WHAT IS NEEDED | Once you reach the line with "The width and", copy it and every line after it exactly, up to the end of the data. Omit the pictures.

EXTRACTED INFORMATION |
■ ■ ■ ■ ■
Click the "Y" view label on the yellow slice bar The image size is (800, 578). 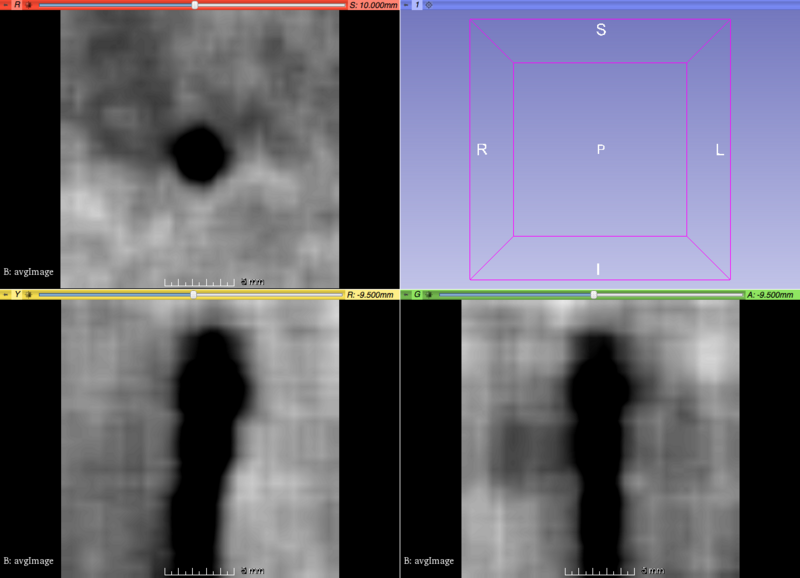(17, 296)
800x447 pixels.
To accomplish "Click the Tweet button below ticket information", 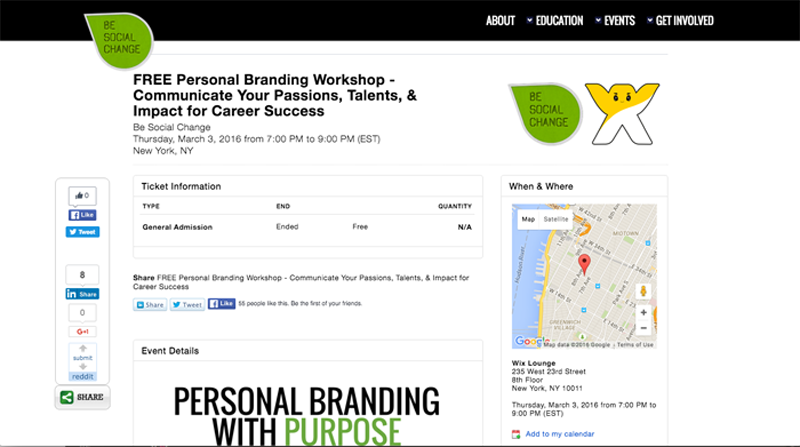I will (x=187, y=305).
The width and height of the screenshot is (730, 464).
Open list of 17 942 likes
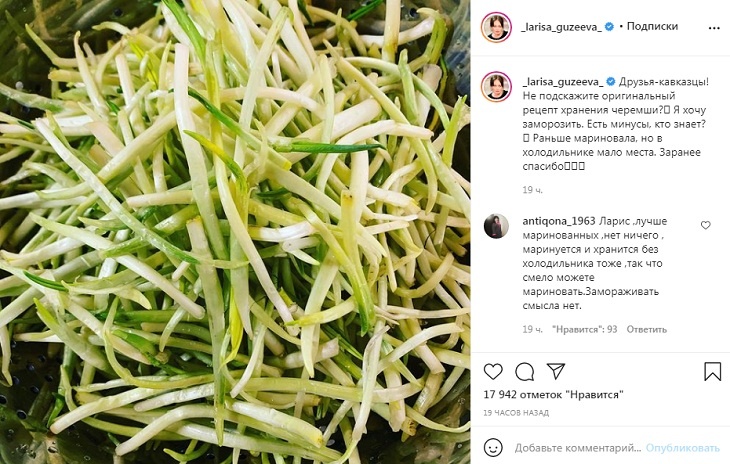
■ ■ ■ ■ ■
TASK SOLUTION |
The width and height of the screenshot is (730, 464).
Open list of 17 942 likes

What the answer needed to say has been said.